Epilepsy is a brain disorder characterized by a predisposition to generate recurring epileptic seizures. A seizure is the clinical manifestation of epilepsy. They occur due to excessive firing of the neurons and fast electrical activity in the brain. Read about the basics of epilepsy.
Transmission of impulses
There are two types of transmission of impulses - excitatory and inhibitory. Excitatory transmission involves Glutamate and it is the principal excitatory neurotransmitter in the brain. GABA or Gamma amino butyric acid is the principal inhibitory neurotransmitter in the brain.
The pathophysiology of epilepsy is considered as a shift in the balance between the inhibitory (γ-aminobutyric acid (GABA)) and the excitatory (glutamate) neurotransmissions, favoring the latter - glutamate. This shift occurs due to both selective loss of inhibitory GABA-ergic neurons after precipitating epileptogenic insults and the reorganization of neuronal circuits that favor hypersynchrony of neuronal populations.
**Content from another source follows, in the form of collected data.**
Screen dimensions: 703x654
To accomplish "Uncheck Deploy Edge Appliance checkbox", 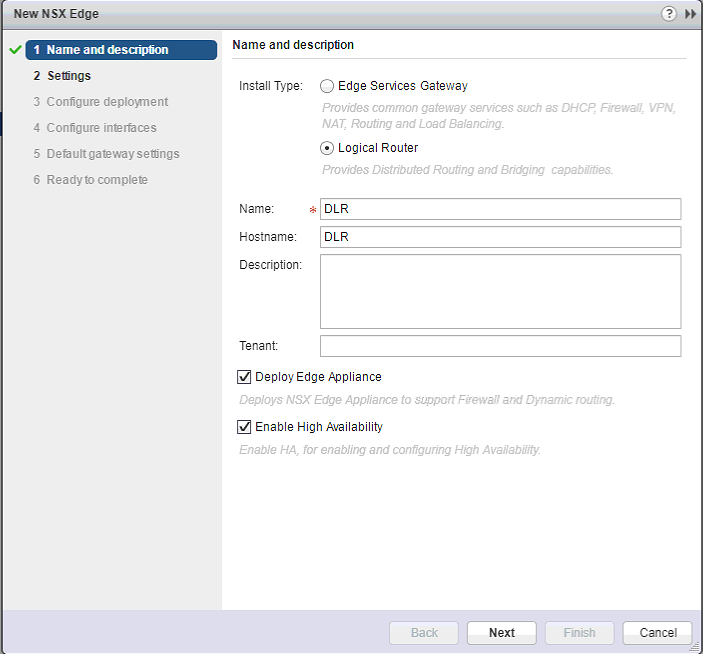I will tap(244, 377).
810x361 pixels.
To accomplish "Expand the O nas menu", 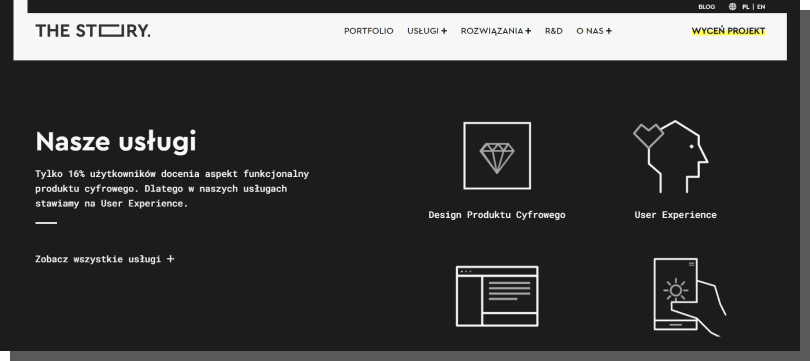I will click(594, 31).
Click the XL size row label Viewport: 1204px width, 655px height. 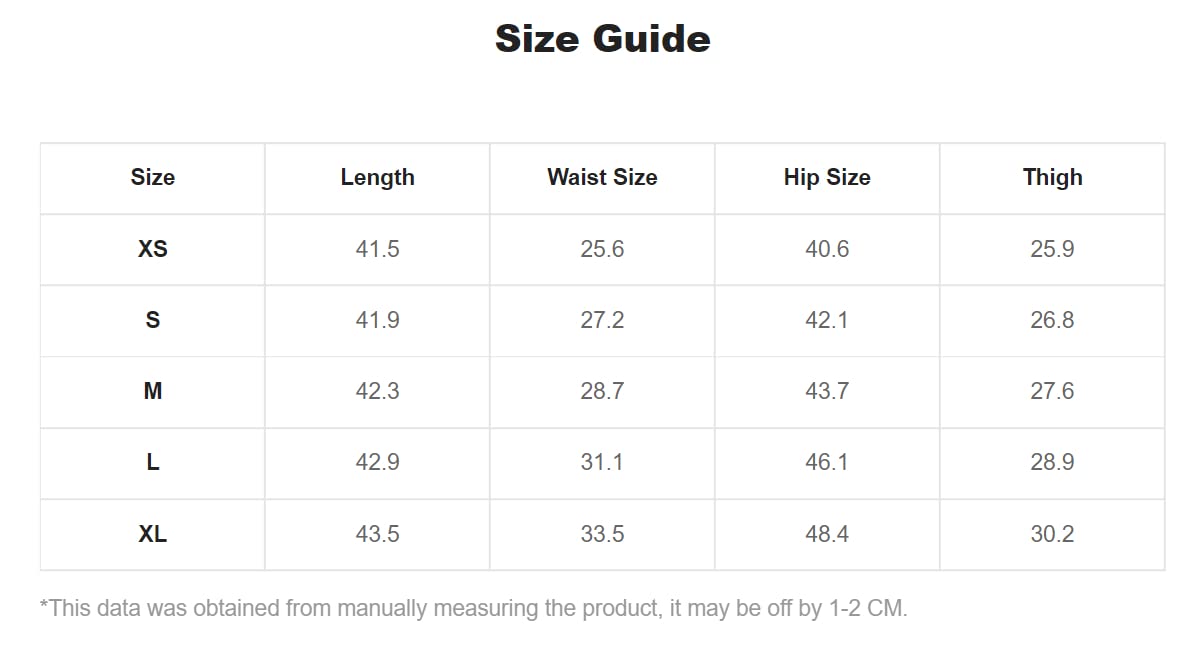(152, 534)
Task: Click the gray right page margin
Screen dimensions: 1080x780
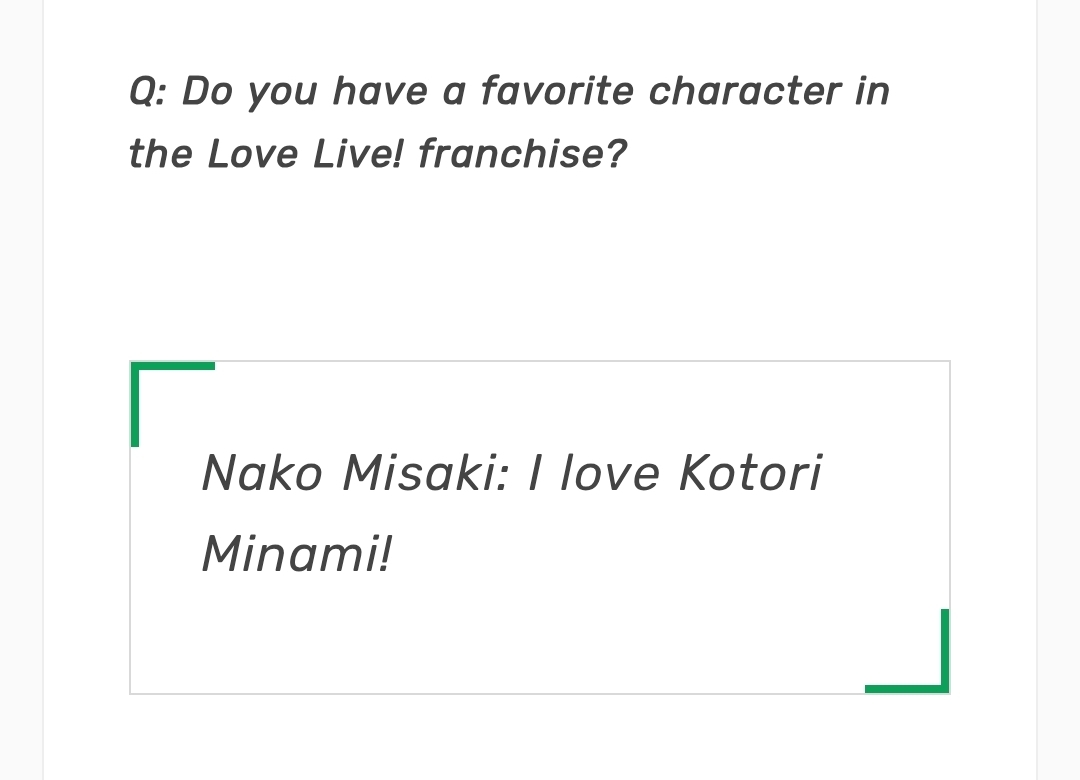Action: [x=1059, y=400]
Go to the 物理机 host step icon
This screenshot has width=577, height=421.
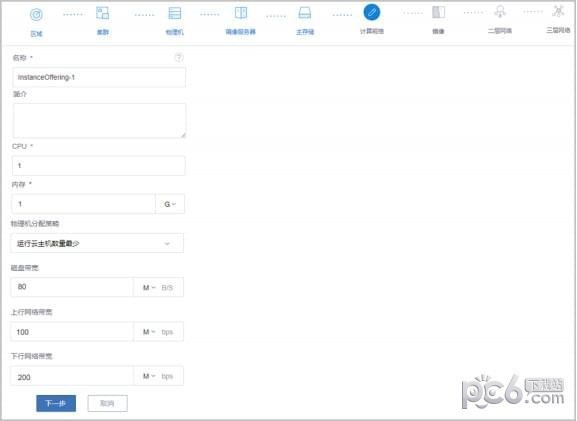point(174,13)
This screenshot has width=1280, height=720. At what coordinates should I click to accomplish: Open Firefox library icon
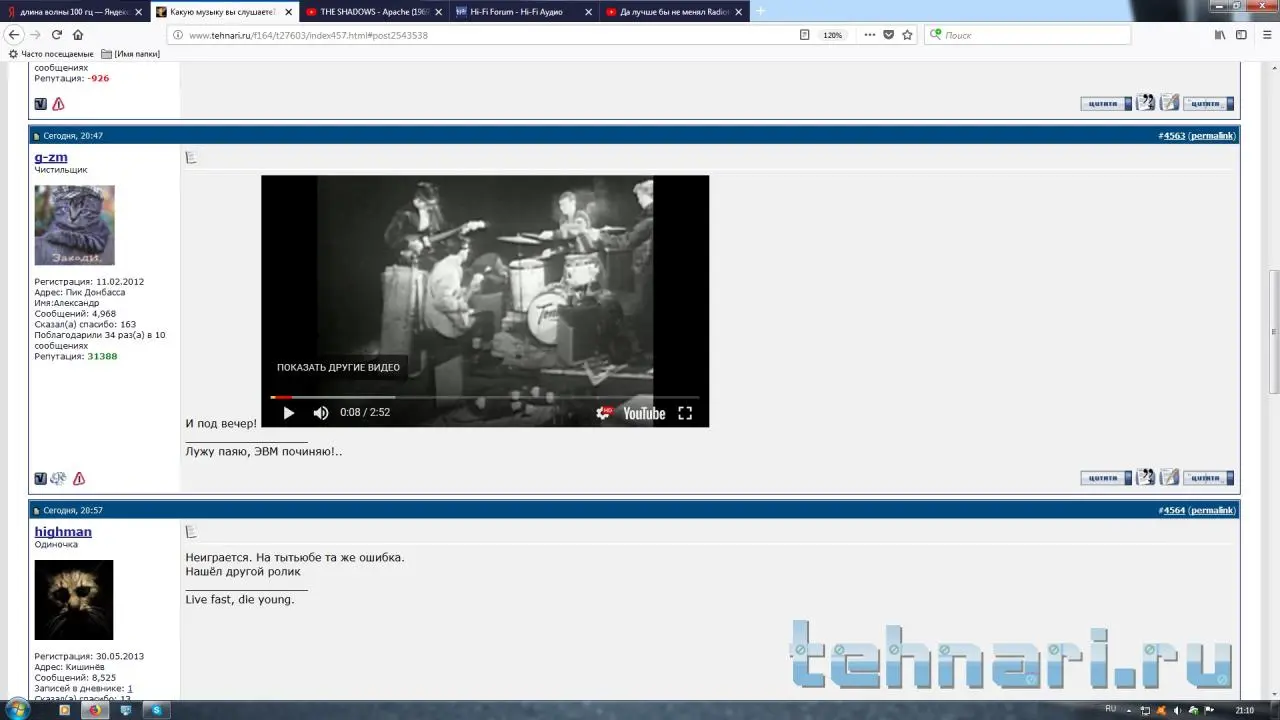click(1220, 35)
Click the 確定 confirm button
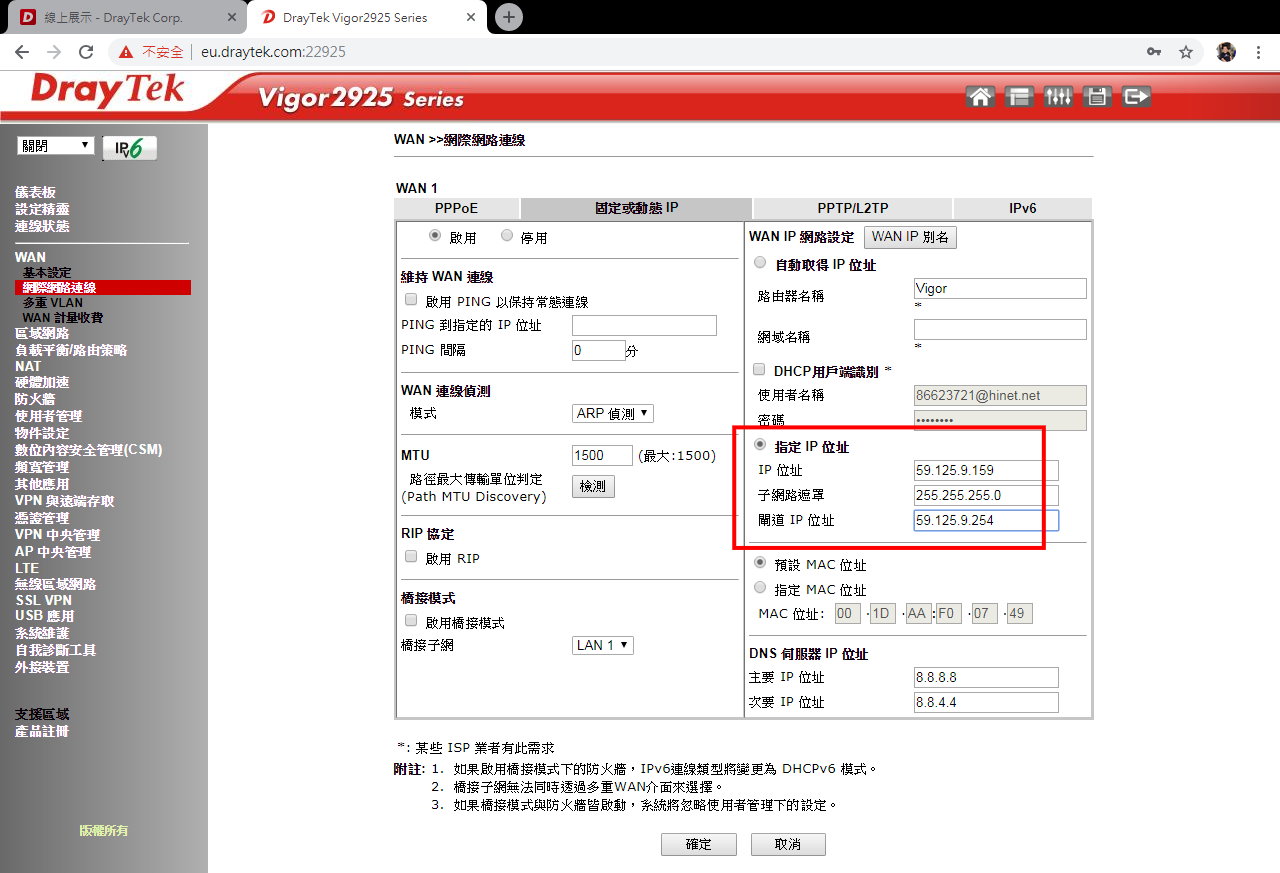The width and height of the screenshot is (1280, 873). (698, 844)
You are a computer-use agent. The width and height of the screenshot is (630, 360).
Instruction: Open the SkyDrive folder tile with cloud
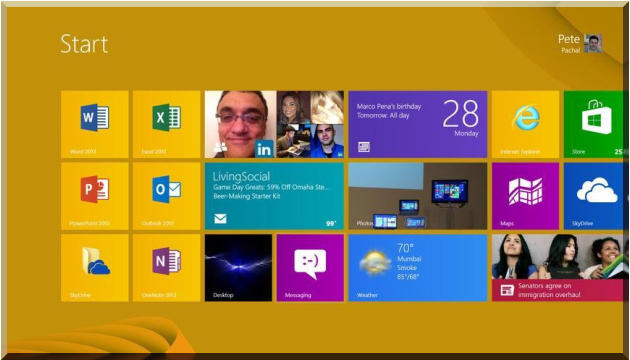coord(95,268)
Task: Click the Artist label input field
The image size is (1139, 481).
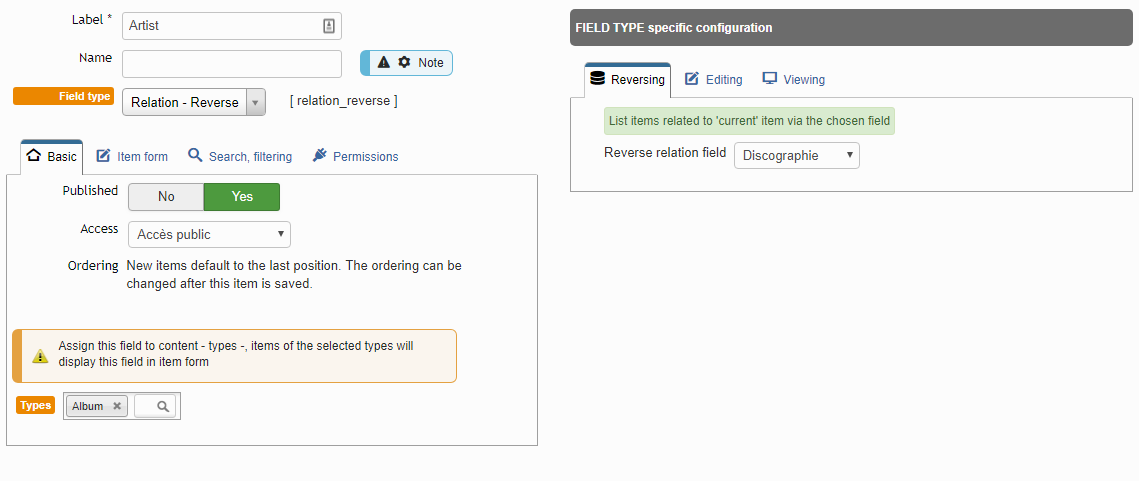Action: click(x=232, y=25)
Mechanism of seizure formation
Seizures occur due to:
- Excitation of a group of nerves causes the formation of seizures. This is caused by inward currents of Na, Ca and an involvement of excitatory neurotransmitters such as Glutamate and Aspartate.
- Too little inhibition
- Epileptogenesis and hyperexcitability and hypersynchronization of neurons that facilitates spread of the impulses.
A seizure occurs when there is a sudden imbalance between the excitatory and inhibitory forces within the network of neurons in favor of a sudden excitation.
Our brain is involved in every function of the body, including higher cortical functions. If the cortical network that is affected as a result of the epilepsy and seizures is in the visual cortex, the result is manifested as visual phenomena. If other areas of the primary cortex are affected, it gives rise to sensory or motor manifestations.
The pathophysiology of focal-onset seizures is considered different from the mechanism of generalized-onset seizures.
Most anti-epileptic medicines exhibit their anti-epileptic properties through a few neurochemical mechanisms only that are basic pathophysiological mechanisms considered to cause seizures. More research is needed to understand the phenomena better and come up with newer options of treatment of epilepsy.
According to a study published in Acta Neurologica Belgica, gene defects underlying four monogenic epilepsies (generalized epilepsy with febrile seizures, autosomal dominant nocturnal frontal lobe epilepsy, benign familial neonatal convulsions and episodic ataxia type 1 with partial seizures) have been identified. This sheds new light on the pathophysiology of epilepsy because these diseases are caused by ion channel mutations.